Signature's Pan Seared Diver Scallops and Braised Fennel in Orange Broth
A "signature" dish from Chef Andrew Weissman at Signature at the La Cantera Resort in San Antonio -- pan seared diver scallops finished with butter and an aromatic blend of garlic, rosemary and thyme.

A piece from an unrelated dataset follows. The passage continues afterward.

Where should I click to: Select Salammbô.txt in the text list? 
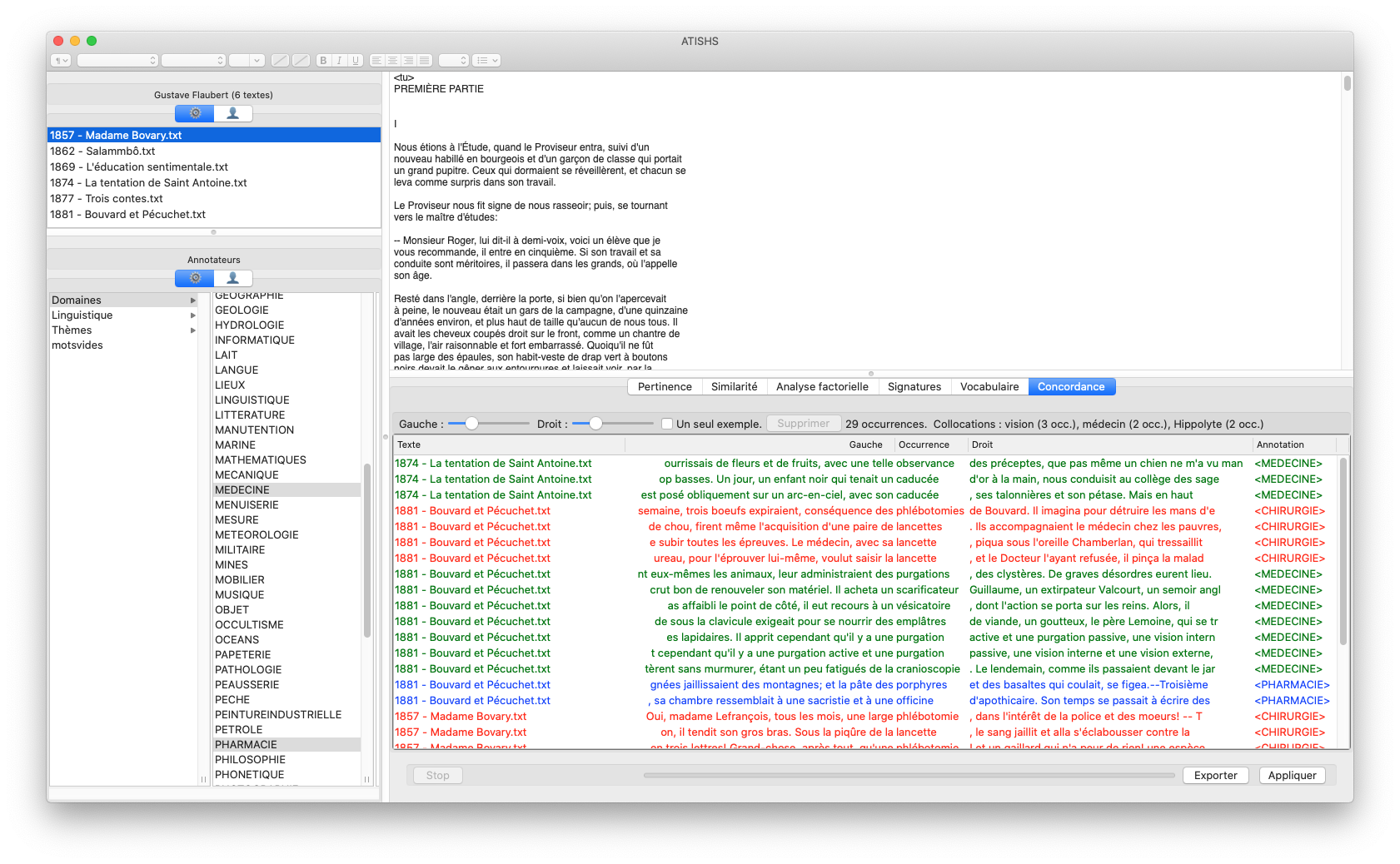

Course Appetizers, Entrées
Scallops:
- 4 scallops
- cooking oil
- Salt & Pepper
- 2 tablespoons butter
- 1 sprig thyme
- 1 clove minced garlic
Braised Fennel:
- 1 lbs. Fennel quartered, cored
- 1 quart orange juice
- 4 oz. butter
- 1 oz. Pernod
- 1 oz. Red Wine Vinegar
- sugar to taste
- Salt & Pepper to taste
- fresh dill to taste
Sauce:
- 1 cup fennel braising liquid
- Red Wine Vinegar to taste
- butter to taste
- Salt & Pepper to taste
For the Scallops:
Dry scallops and season with salt and pepper.
Heat cooking oil in saute pan.
Sear scallops until golden brown on each side.
Finish scallops with butter, thyme and garlic.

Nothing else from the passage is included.